## PROVIDED PASSAGE
══════════════════════════════

AI’s Dominance in VC Funding Grew in Q1’25—Is Crypto Falling Behind or Just Evolving?

AI Continues to Outpace Crypto in VC Funding—But Is It a Real Competition?

Despite the late-2024 surge in crypto markets, largely fueled by the “Trump bump,” venture capitalists still heavily favor artificial intelligence over blockchain startups. But does this disparity signal a shift in investor sentiment, or is it just a reflection of AI’s rapid rise?

According to Pitchbook data, U.S. crypto startups secured approximately $861 million in venture capital during Q1 2025. However, this figure was dwarfed by the $20 billion that flowed into AI-focused companies in the same period.

Between January and March, AI firms closed 795 funding deals, including Databricks’ staggering $15.3 billion round and Anthropic’s $2 billion raise. Crypto’s biggest deal by comparison was Abu Dhabi’s MGX investing $2 billion in Binance, marking the exchange’s first institutional placement. Other notable crypto deals included Mesh’s $82 million raise, Bitwise’s $70 million funding, and Sygnum Bank’s $58 million round.

AI vs. Crypto: A Funding Gap That’s Nothing New

While AI’s dominance in VC funding may seem more pronounced in 2025, it isn’t a new trend. In 2024, one-third of all venture capital funding went to AI startups, totaling $131.5 billion globally, while crypto secured just $4.9 billion across 706 deals.

Historically, AI has maintained a steady lead in attracting VC investment. Statista data shows AI funding rising from $670 million in 2011 to $36 billion in 2020. Crypto’s only year of dominance was 2021, when blockchain startups raised $30 billion, surpassing AI’s $22.3 billion in funding, according to ABI Research.

══════════════════════════════

## EXTRACTED RECORDS
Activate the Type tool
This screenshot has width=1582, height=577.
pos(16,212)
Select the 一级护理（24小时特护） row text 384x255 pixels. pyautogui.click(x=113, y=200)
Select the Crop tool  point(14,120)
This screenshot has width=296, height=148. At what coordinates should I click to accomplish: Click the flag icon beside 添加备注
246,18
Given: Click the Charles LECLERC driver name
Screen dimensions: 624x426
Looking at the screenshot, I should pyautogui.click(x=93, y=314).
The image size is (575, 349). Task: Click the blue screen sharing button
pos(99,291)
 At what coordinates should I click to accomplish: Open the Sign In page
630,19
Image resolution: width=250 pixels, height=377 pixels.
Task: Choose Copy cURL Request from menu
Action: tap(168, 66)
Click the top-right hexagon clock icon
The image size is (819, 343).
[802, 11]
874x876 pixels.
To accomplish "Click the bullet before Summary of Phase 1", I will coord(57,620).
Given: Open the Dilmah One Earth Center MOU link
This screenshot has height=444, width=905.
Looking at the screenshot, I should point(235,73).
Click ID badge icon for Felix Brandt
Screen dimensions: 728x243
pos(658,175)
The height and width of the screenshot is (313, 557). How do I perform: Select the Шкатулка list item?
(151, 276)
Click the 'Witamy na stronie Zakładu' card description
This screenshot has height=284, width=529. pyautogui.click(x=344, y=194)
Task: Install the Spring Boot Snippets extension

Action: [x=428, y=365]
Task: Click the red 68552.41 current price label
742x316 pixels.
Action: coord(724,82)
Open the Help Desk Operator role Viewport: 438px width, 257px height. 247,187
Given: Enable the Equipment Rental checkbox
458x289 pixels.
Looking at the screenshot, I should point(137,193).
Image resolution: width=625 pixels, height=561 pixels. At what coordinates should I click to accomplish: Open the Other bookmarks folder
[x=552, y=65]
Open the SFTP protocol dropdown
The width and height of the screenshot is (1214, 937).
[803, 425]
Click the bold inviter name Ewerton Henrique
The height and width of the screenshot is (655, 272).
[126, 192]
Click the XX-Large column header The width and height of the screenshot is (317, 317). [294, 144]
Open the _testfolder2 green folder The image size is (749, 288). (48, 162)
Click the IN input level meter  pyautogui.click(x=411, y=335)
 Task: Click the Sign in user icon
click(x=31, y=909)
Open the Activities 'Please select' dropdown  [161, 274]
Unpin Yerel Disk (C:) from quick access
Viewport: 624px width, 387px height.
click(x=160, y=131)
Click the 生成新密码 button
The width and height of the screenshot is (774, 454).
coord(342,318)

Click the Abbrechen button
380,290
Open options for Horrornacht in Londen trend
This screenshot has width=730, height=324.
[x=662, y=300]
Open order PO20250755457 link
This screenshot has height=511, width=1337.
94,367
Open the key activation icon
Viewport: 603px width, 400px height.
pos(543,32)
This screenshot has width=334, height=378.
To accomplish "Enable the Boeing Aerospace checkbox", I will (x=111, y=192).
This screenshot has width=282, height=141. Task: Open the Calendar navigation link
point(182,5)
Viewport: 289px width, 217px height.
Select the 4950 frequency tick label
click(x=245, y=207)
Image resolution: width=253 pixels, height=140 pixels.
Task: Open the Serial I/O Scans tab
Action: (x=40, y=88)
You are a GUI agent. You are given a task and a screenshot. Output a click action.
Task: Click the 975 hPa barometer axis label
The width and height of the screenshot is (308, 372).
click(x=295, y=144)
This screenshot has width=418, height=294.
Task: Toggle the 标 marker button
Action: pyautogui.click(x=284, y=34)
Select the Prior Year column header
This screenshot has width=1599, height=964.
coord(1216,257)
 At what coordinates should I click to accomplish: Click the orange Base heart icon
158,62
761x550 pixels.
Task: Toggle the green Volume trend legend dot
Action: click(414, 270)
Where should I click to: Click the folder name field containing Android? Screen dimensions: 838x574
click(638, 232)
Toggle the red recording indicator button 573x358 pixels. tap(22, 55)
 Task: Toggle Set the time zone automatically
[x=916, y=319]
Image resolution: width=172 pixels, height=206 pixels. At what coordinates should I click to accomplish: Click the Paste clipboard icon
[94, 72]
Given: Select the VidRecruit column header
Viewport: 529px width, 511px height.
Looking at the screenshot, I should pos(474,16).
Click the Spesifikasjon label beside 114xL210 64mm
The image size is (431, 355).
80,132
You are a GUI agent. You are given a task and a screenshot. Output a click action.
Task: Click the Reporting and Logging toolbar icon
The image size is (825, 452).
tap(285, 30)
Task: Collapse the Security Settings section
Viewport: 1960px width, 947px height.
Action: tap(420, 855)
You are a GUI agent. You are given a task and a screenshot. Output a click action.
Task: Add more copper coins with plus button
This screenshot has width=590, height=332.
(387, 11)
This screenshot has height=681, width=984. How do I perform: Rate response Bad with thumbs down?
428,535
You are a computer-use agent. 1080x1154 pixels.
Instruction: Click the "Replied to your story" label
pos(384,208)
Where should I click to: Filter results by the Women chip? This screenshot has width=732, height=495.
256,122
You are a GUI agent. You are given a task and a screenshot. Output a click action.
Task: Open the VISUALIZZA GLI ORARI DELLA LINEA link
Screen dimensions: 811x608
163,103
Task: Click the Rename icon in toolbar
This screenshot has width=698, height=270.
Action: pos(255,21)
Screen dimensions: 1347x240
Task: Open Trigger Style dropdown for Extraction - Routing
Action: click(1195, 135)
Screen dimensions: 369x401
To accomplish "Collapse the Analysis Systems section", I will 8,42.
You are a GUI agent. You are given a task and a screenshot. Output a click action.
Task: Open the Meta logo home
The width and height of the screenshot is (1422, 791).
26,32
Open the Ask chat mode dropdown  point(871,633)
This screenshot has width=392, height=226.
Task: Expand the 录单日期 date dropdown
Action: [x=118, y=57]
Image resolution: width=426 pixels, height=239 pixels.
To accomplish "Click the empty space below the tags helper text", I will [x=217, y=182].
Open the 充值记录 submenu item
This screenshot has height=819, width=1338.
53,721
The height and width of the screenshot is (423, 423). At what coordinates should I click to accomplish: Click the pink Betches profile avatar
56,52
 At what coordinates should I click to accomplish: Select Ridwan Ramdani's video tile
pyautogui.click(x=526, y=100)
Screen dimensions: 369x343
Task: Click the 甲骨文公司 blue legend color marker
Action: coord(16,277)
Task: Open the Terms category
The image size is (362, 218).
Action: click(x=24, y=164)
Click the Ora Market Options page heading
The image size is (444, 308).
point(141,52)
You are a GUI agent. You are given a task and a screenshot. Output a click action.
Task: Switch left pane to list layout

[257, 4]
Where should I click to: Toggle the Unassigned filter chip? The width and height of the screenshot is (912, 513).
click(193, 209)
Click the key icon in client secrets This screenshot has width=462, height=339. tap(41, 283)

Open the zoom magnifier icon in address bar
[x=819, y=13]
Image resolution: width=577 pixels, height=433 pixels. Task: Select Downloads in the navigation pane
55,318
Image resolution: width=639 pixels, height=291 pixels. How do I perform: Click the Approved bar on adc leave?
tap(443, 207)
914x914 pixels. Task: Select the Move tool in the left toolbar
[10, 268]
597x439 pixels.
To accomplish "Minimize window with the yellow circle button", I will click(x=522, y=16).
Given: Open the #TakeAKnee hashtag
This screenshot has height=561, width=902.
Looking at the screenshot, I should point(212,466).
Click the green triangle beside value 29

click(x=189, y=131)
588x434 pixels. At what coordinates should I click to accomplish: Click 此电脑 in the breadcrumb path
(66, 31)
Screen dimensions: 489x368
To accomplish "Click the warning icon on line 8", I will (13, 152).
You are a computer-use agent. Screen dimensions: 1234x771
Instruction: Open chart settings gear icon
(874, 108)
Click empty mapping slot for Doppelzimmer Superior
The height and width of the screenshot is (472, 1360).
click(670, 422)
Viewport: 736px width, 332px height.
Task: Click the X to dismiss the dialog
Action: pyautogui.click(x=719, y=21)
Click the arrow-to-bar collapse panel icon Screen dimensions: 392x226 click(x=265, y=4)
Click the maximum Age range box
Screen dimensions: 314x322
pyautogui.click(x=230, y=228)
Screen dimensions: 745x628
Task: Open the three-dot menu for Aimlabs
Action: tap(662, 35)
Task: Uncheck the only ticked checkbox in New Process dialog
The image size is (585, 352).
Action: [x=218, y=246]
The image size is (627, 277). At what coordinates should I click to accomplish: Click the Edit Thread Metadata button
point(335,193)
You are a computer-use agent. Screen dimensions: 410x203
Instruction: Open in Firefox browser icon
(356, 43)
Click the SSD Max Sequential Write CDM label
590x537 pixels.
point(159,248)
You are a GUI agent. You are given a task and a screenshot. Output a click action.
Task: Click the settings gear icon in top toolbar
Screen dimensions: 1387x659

══════════════════════════════

## TO DO
1. In the article on AI and crypto venture funding, how much venture capital did U.S. crypto startups raise in Q1 2025?
2. Continue the article on AI versus crypto venture funding from the point where it ends.

## OUTPUTS FOR THE TASKS
1. Approximately $861 million, according to Pitchbook data.

2.
The Crypto Playbook: Funding Without VCs

While AI relies on traditional venture funding, crypto’s financial model is fundamentally different. Token launches, airdrops, and decentralized funding mechanisms often provide capital outside of the traditional VC route.

A recent Dragonfly report highlighted that between 2020 and 2024, 11 major airdrops distributed over $7 billion—a form of funding that AI lacks entirely. These token-based incentives inject liquidity into projects without the need for large VC rounds.

The Verdict: A False Comparison?

AI may be securing significantly more venture capital, but that doesn’t necessarily indicate that investors are losing interest in crypto. The industries function in vastly different ways—one relies on deep-pocketed firms, while the other taps into decentralized funding models.

Rather than seeing this as a race where AI is “winning” and crypto is “losing,” the reality is that both sectors are evolving with their own unique financial strategies.